A semiconductor device and a method of manufacturing the same according to the embodiments will be described in detail with reference to the accompanying drawings. Hereinafter, when referred to as "first", "second", and the like, this is not intended to limit the members but to show that the members are divided and have at least two. Thus, when referred to as "first", "second", etc., it is apparent that a plurality of members are provided, and each member may be used selectively or interchangeably. In addition, the size (dimensions) of each component of the accompanying drawings are shown in an enlarged manner to help understanding of the invention, the ratio of the dimensions of each of the illustrated components may be different from the ratio of the actual dimensions. In addition, not all components shown in the drawings are necessarily included or limited to the present invention, and components other than the essential features of the present invention may be added or deleted. In the description of an embodiment according to the present invention, each layer (film), region, pattern or structure is "on / above / over / upper" of the substrate, each layer (film), region, pad or patterns or In the case described as being formed "down / below / under / lower", the meaning is that each layer (film), region, pad, pattern or structure is a direct substrate, each layer (film), region, It may be interpreted as being formed in contact with the pad or patterns, or may be interpreted as another layer (film), another region, another pad, another pattern, or another structure formed additionally therebetween. Therefore, the meaning should be determined by the technical spirit of the invention.

2 is a plan view illustrating a portion of a semiconductor device according to an exemplary embodiment, and FIG. 3 is a cross-sectional view taken along lines II ′ and II ′ of FIG. 2.

2 and 3, the first lower wiring 201 and the second lower wiring 202 are formed on the semiconductor substrate 200.

Here, although only the first and second lower interconnections 201 and 202 are illustrated and described, other structures and other interconnections may be further formed on the semiconductor substrate 200.

In addition, the first lower wiring 201 and the second lower wiring 202 may or may not be substantially a wiring structure, and may be viewed as a lower structure for electrically connecting with a metal wiring to be formed by a damascene process. It may be.

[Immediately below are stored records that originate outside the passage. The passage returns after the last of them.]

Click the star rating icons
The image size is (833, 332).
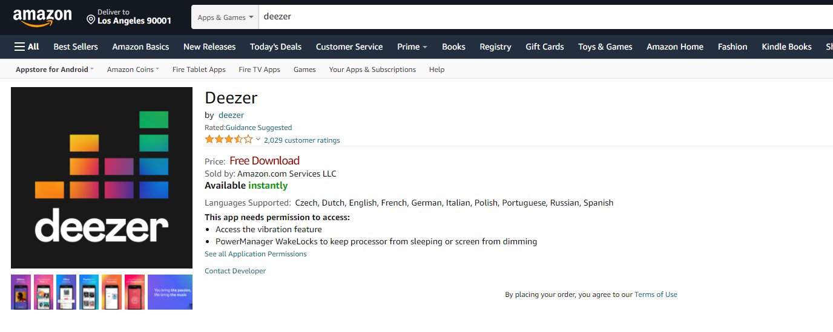click(229, 140)

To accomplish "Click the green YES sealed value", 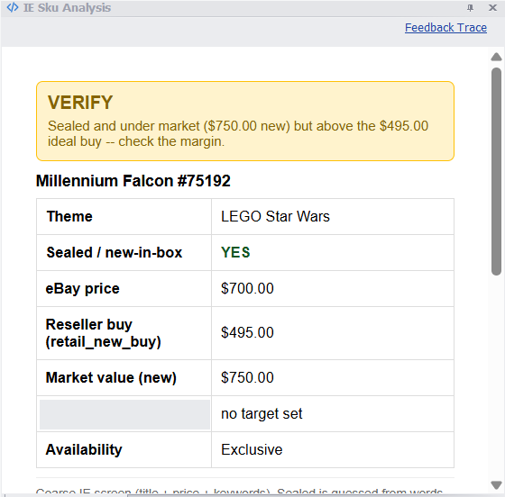I will 235,252.
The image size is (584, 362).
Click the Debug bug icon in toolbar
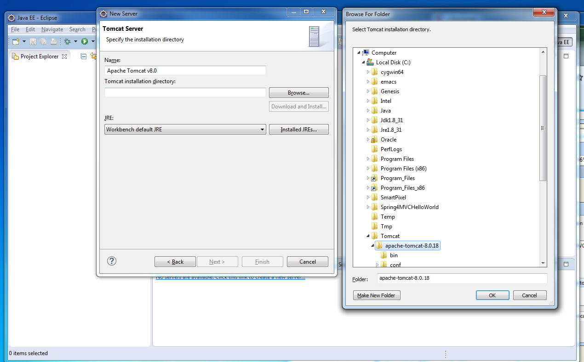pyautogui.click(x=67, y=42)
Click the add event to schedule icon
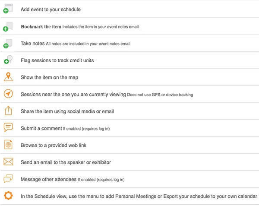The image size is (259, 206). tap(8, 9)
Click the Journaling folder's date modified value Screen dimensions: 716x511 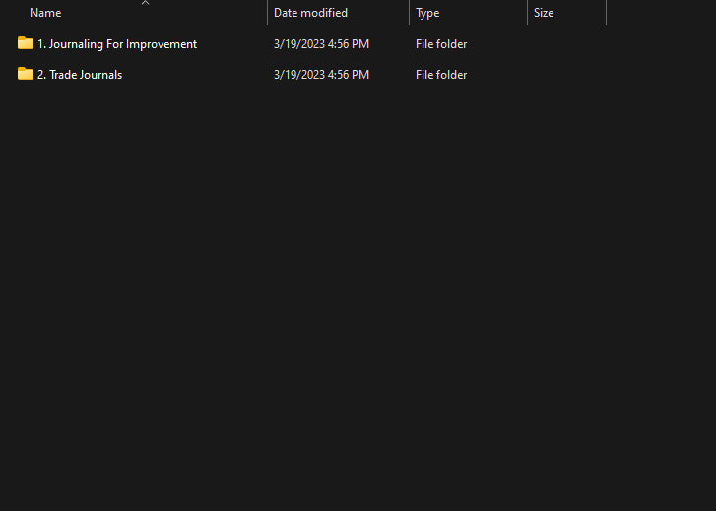(321, 44)
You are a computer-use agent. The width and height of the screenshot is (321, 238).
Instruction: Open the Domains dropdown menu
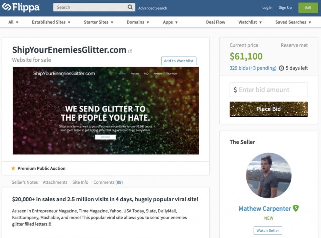tap(138, 22)
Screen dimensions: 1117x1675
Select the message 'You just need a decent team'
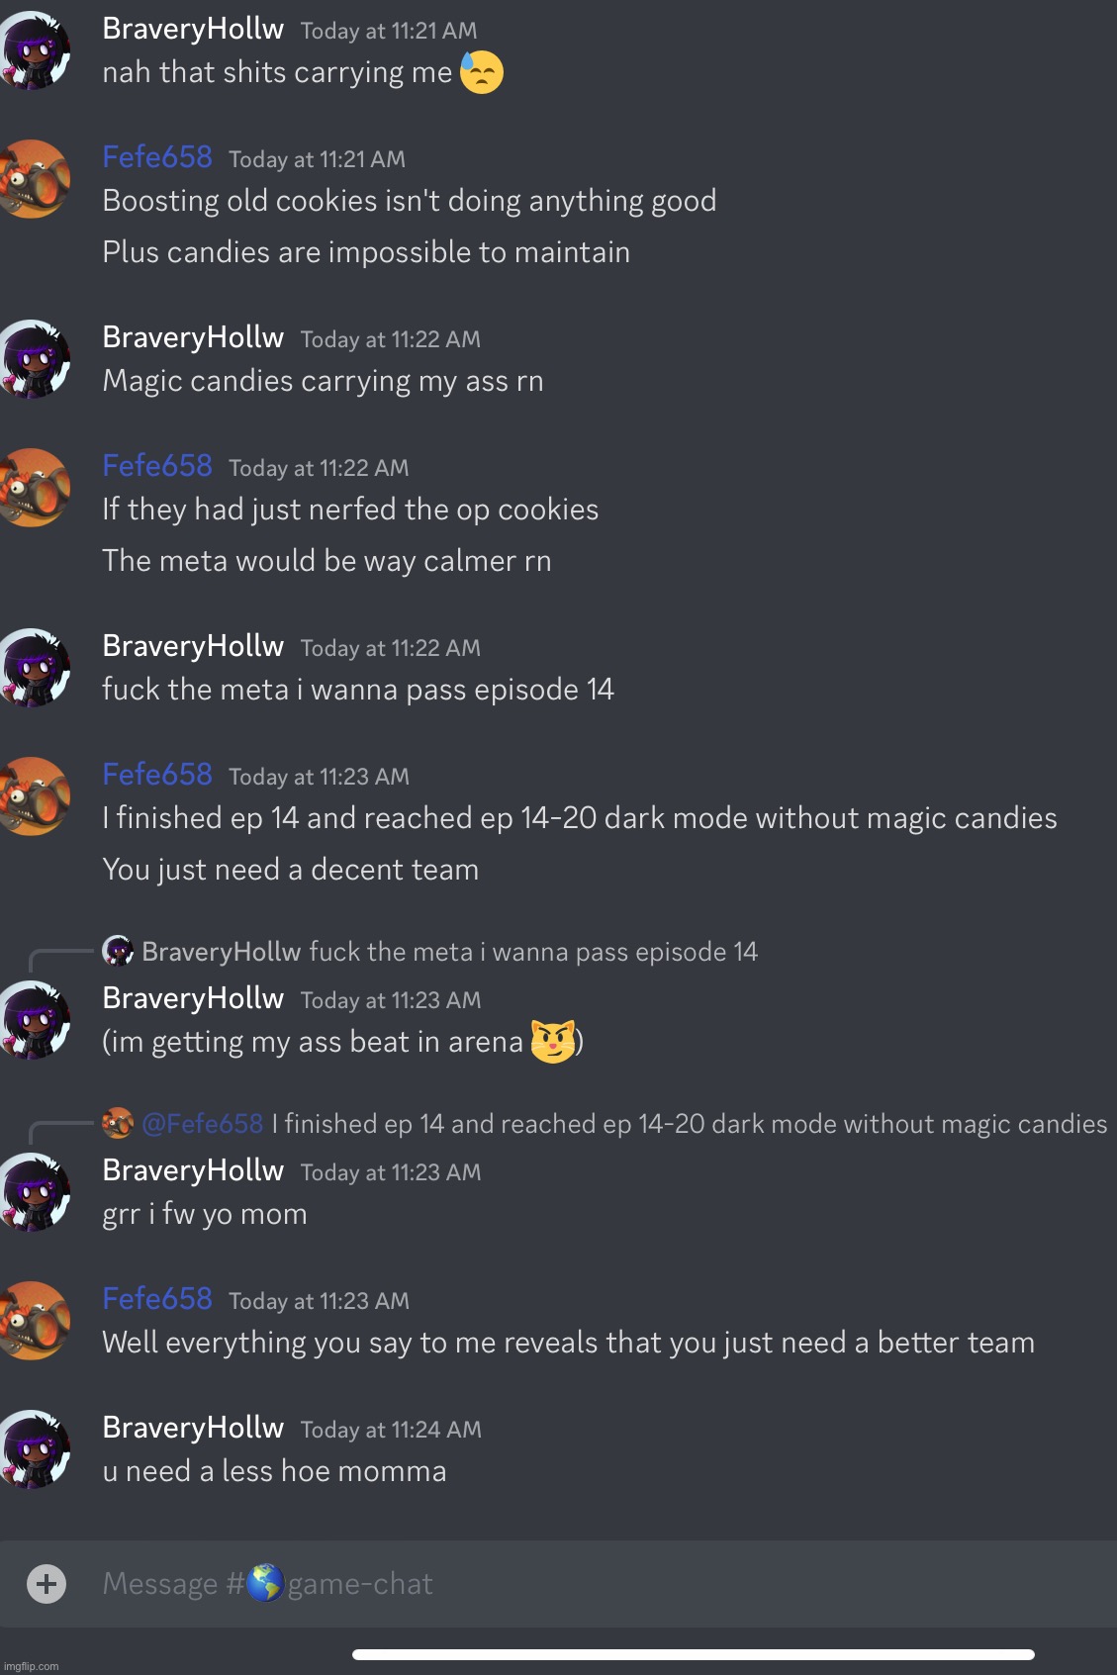(x=291, y=870)
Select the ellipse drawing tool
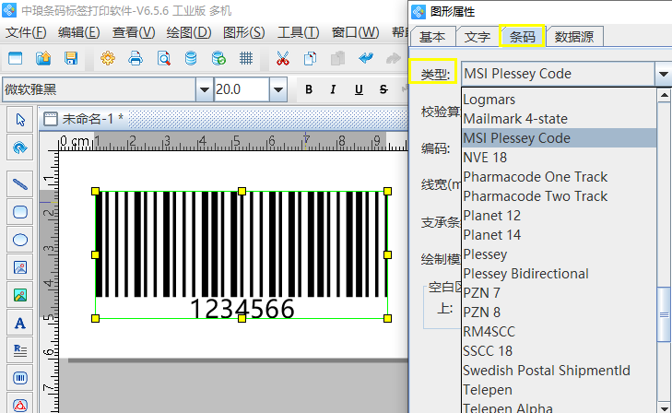The width and height of the screenshot is (672, 413). tap(20, 240)
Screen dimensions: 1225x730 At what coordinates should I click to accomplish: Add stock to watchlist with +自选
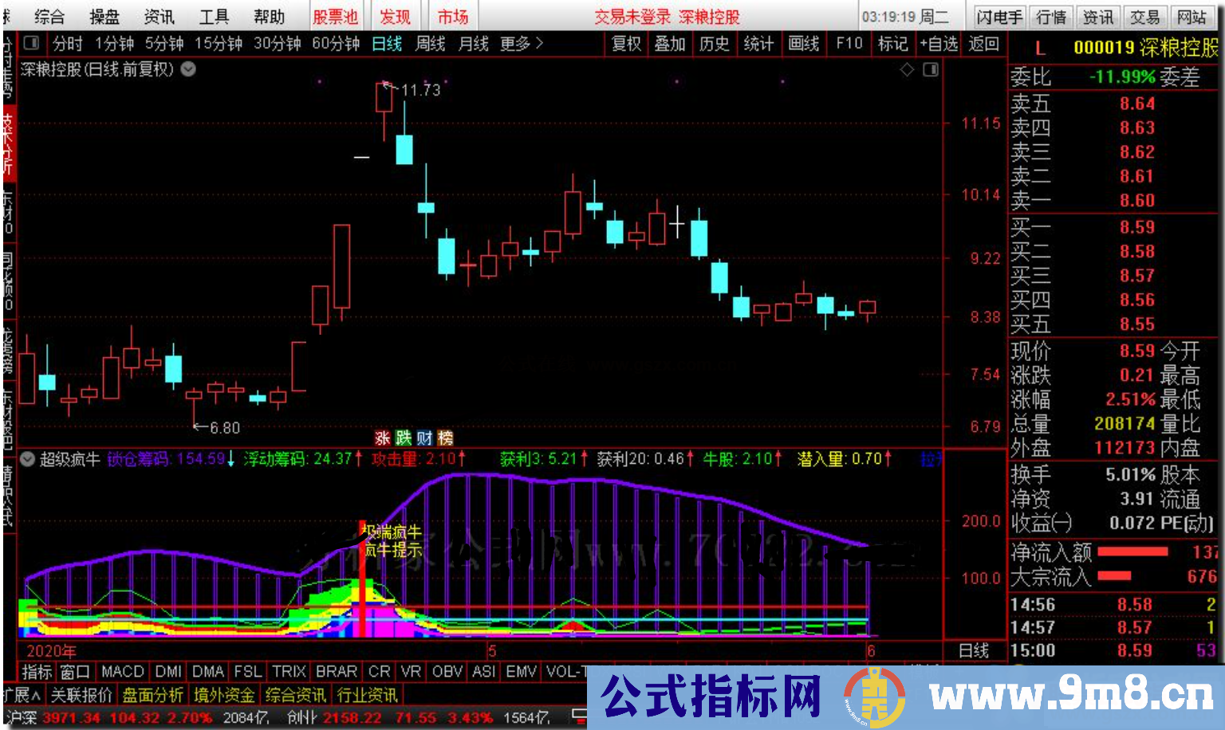click(x=938, y=45)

The semiconductor substrate 200 may be a semiconductor substrate on which wells and junctions are formed, an insulating film including a lower metal wiring in a multilayer metal wiring structure, or may include a conductive pattern used as an electrode of another semiconductor device.

An interlayer insulating layer 205 is further formed on the semiconductor substrate 200 to cover the first lower wiring 201 and the second lower wiring 202.

In the interlayer insulating layer 205, a first via hole 211 exposing a part of the first lower wiring 201 and a second via hole 212 exposing a part of the second lower wiring 202 are formed. .

In the interlayer insulating layer 205, a first trench 221 is formed on the first via hole 211, and a second trench 222 is formed on the second via hole 212.

The first via hole 211 and the second via hole 212 are alternately disposed.

For example, when the first lower wiring 201 and the second lower wiring 202 are disposed in parallel with each other, the first via holes 211 formed along the first lower wiring 201 and the The second via holes 212 formed along the second lower wiring 202 may be disposed to be staggered with each other.

An interval d2 between the adjacent first via hole 211 and the second via hole 212 is larger than the interval d1 when the first via hole 211 and the second via hole 212 are arranged in a line. .

A first barrier layer pattern 231 and a first metal wire 241 are formed in the first via hole 211 and the first trench 221.

A second barrier layer pattern 232 and a second metal wire 242 are formed in the second via hole 212 and the second trench 222.

For example, the first metal wire 241 and the second metal wire 242 may be copper metal wires.

For example, the barrier layer patterns 231 and 232 may be formed of titanium (Ti), tantalum (Ta), tantalum nitride (TaN), titanium nitride (TiN), tantalum nitride (TaSiN), or titanium nitride (TiSiN). It may include at least one.

4 to 12 are cross-sectional views illustrating a process of manufacturing a wiring of a semiconductor device according to an embodiment.

As shown in FIG. 4, the first lower wiring 201 and the second lower wiring 202 are formed on the substrate.

The substrate may be a semiconductor substrate having wells and junctions, an insulating film including a lower metal wiring in a multilayer metal wiring structure, or a semiconductor substrate including a conductive pattern used as an electrode of another semiconductor element.

An interlayer insulating layer 205 is formed on the substrate on which the first lower wiring 201 and the second lower wiring 202 are formed.

The interlayer insulating film 205 may be, for example, an oxide film.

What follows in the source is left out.